Re: [COMMITTERS] pgsql: Row-Level Security Policies (RLS)

On 27 May 2015 at 14:51, Stephen Frost <sfrost@snowman.net> wrote:
>> On 27 May 2015 at 02:42, Stephen Frost <sfrost@snowman.net> wrote:
>> > Now, looking at the code, I'm actually failing to see a case where we
>> > use the RowSecurityPolicy->policy_name..  Perhaps *that's* what we
>> > should be looking to remove?
>>
>> If we add support for restrictive policies, it would be possible, and
>> I think desirable, to report on which policy was violated. For that,
>> having the policy name would be handy. We might also arguably decide
>> to enforce restrictive RLS policies in name order, like check
>> constraints. Of course none of that means it must be kept now, but it
>> feels like a useful field to keep nonetheless.
>
> I agree that it could be useful, but we really shouldn't have fields in
> the current code base which are "just in case"..  The one exception
> which comes to mind is if we should keep it for use by extensions.
> Those operate on an independent cycle from our major releases and would
> likely find having the name field useful.
>

Hmm, when I wrote that I had forgotten that we already allow
extensions to add restrictive policies. I think it would be good to
allow those policies to have names, and if they do, to copy those
names to any WCOs created. Then, if a WCO is violated, and it has a
non-NULL policy name associated with it, we should include that in the
error report.


> One thing which now occurs to me, however, is that, while the current
> coding is fine, using InvalidOid as an indicator for the default-deny
> policy, in general, does fall over when we consider policies added by
> extensions.  Those policies are necessairly going to need to put
> InvalidOid into that field, unless they acquire an OID somehow
> themselves (it doesn't seem reasonable to make that a requirement,
> though I suppose we could..), and, therefore, perhaps we should add a
> boolean field which indicates which is the defaultDeny policy anyway and
> not use that field for that purpose.
>
> Thoughts?
>

Actually I think a new boolean field is unnecessary, and probably the
policy_id field is too. Re-reading the code in rowsecurity.c, I think
it could use a bit of refactoring. Essentially what it needs to do
(for permissive policies at least) is just

* fetch a list of internal policies
* fetch a list of external policies
* concatenate them
* if the resulting list is empty, add a default-deny qual and/or WCO

By only building the default-deny qual/WCO at the end, rather than
half-way through and pretending that it's a fully-fledged policy, the
code ought to be simpler.

I might get some time at the weekend, so I can take a look and see if
refactoring it this way works out in practice.

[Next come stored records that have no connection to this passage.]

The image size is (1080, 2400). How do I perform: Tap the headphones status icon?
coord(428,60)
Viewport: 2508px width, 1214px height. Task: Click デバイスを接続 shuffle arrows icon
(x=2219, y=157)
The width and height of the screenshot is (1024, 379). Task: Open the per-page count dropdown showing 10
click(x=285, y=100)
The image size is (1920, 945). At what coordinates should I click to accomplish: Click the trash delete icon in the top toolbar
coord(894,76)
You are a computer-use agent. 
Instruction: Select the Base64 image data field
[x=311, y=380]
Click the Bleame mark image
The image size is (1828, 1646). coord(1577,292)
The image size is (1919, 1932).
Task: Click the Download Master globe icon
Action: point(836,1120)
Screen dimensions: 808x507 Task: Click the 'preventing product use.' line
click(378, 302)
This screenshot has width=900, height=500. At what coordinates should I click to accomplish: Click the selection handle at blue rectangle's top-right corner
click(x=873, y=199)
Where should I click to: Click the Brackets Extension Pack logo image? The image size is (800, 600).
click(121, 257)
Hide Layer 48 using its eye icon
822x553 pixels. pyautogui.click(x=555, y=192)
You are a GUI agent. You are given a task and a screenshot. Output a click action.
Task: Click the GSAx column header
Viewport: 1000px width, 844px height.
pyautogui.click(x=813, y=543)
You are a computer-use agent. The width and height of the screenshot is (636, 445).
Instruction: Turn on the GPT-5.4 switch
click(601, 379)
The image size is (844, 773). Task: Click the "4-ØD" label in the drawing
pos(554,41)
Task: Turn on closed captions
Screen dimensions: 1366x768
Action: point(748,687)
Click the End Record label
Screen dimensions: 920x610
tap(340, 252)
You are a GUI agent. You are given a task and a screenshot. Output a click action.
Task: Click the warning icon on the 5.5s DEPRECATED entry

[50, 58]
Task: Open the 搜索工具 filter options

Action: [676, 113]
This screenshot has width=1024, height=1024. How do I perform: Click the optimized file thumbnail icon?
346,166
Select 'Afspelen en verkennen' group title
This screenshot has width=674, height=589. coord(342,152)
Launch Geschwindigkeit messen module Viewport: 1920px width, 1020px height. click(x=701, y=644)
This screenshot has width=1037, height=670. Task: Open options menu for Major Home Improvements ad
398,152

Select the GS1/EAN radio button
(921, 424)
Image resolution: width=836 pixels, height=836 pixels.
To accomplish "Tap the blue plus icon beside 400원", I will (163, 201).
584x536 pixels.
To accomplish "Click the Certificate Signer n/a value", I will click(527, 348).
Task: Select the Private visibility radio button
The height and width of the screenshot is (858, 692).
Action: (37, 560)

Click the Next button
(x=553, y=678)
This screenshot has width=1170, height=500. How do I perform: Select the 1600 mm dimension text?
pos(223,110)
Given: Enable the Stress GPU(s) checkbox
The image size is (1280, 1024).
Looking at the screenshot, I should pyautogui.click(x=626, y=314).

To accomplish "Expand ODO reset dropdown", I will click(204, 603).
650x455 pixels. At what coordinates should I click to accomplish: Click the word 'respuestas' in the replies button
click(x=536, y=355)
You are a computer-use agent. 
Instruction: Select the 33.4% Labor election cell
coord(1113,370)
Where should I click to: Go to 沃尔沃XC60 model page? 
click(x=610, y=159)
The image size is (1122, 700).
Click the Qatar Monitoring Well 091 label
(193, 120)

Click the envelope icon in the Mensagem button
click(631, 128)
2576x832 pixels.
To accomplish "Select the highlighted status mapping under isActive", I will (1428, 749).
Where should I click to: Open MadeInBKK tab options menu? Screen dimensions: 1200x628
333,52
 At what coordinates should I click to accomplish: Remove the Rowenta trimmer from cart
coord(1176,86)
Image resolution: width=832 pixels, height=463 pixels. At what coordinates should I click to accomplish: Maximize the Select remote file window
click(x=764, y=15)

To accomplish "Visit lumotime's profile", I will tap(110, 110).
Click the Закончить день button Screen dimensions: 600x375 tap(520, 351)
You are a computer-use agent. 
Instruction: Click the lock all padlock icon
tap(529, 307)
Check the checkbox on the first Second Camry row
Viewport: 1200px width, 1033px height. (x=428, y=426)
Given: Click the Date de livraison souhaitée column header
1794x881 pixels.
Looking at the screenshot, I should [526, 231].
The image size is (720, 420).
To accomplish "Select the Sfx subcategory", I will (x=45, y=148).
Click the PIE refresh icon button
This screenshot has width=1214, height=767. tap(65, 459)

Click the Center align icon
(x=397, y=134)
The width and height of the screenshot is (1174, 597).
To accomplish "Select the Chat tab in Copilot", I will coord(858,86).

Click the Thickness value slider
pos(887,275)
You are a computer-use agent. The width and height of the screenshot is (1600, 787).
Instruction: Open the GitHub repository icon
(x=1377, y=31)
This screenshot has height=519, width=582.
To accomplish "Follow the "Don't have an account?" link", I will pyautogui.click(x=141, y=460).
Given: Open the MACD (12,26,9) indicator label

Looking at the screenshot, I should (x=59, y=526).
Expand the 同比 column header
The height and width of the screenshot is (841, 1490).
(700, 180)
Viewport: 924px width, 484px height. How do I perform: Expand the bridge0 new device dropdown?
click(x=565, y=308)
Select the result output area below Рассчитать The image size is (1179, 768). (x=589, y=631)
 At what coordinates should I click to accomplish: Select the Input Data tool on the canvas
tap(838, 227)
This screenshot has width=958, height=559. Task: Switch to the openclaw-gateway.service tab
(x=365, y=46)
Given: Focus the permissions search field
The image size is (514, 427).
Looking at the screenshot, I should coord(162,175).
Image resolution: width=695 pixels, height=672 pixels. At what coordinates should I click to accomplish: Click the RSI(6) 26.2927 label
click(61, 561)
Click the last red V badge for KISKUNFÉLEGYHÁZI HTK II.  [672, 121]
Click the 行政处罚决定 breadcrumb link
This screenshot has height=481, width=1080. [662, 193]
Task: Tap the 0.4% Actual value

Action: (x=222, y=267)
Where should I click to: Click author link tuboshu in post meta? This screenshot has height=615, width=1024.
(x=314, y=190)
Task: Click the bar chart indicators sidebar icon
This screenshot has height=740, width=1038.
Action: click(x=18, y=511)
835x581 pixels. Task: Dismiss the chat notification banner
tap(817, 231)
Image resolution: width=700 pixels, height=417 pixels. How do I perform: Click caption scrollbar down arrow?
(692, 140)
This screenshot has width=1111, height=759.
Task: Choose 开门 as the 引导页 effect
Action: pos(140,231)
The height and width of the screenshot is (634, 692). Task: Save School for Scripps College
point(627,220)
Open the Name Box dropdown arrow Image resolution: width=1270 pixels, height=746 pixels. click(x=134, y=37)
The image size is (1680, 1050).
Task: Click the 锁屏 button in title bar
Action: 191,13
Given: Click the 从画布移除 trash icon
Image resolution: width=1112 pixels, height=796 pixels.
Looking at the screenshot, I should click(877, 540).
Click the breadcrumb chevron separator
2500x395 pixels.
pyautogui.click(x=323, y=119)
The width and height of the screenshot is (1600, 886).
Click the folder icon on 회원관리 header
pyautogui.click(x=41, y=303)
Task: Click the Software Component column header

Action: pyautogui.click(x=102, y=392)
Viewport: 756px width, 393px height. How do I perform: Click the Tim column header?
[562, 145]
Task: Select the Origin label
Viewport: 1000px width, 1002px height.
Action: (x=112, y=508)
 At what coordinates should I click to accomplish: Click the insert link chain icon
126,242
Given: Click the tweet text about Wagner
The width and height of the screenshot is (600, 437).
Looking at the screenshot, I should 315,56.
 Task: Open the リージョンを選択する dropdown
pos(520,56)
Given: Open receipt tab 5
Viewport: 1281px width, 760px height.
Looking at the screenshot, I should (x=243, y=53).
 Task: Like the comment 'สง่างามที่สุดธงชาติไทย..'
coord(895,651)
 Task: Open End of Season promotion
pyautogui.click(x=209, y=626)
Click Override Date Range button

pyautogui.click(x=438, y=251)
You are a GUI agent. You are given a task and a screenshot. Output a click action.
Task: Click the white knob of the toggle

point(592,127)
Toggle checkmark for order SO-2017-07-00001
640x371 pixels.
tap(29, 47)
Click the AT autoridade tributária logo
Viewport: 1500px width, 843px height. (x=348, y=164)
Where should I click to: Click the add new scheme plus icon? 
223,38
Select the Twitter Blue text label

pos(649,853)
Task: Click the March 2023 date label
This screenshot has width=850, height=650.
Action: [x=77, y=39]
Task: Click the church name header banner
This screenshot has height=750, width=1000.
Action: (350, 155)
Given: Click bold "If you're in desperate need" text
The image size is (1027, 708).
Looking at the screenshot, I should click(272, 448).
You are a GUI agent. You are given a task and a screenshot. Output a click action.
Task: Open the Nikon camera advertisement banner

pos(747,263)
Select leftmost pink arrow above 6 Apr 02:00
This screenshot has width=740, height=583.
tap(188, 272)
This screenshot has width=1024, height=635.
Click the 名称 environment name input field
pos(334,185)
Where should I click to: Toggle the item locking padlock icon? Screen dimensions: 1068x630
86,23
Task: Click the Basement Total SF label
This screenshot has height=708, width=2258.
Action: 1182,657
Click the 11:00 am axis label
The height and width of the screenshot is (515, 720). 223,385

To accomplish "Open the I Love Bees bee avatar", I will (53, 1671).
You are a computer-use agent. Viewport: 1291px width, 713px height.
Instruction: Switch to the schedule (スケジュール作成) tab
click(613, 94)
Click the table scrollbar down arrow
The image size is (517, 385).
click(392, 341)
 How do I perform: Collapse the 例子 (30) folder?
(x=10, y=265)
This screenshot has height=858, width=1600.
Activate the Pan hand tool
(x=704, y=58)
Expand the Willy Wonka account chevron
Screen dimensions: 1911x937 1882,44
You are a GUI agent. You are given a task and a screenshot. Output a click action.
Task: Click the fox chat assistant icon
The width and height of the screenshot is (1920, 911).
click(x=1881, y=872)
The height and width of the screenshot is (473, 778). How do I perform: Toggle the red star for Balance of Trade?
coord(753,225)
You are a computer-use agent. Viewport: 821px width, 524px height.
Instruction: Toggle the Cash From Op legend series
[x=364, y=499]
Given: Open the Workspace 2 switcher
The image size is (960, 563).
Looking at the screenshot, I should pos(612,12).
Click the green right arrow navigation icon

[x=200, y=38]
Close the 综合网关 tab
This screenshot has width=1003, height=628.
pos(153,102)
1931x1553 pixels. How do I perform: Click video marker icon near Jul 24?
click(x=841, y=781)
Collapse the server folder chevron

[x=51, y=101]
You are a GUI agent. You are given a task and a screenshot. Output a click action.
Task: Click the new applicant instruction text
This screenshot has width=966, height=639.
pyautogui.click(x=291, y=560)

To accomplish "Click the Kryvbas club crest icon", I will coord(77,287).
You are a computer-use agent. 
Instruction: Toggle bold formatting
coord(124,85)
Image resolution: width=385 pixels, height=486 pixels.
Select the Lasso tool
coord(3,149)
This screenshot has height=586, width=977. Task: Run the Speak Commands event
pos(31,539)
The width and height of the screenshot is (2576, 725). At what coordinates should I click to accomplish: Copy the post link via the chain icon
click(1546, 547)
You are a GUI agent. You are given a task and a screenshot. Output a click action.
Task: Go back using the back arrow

BTW, I just spotted another problem with the current code, which is
that policies from extensions aren't being checked against the current
role (policy->roles is just being ignored). I think it would be neater
and safer to move the check_role_for_policy() check up and apply it to
the entire concatenated list of policies, rather than having the lower
level code have to worry about that.

Regards,
Dean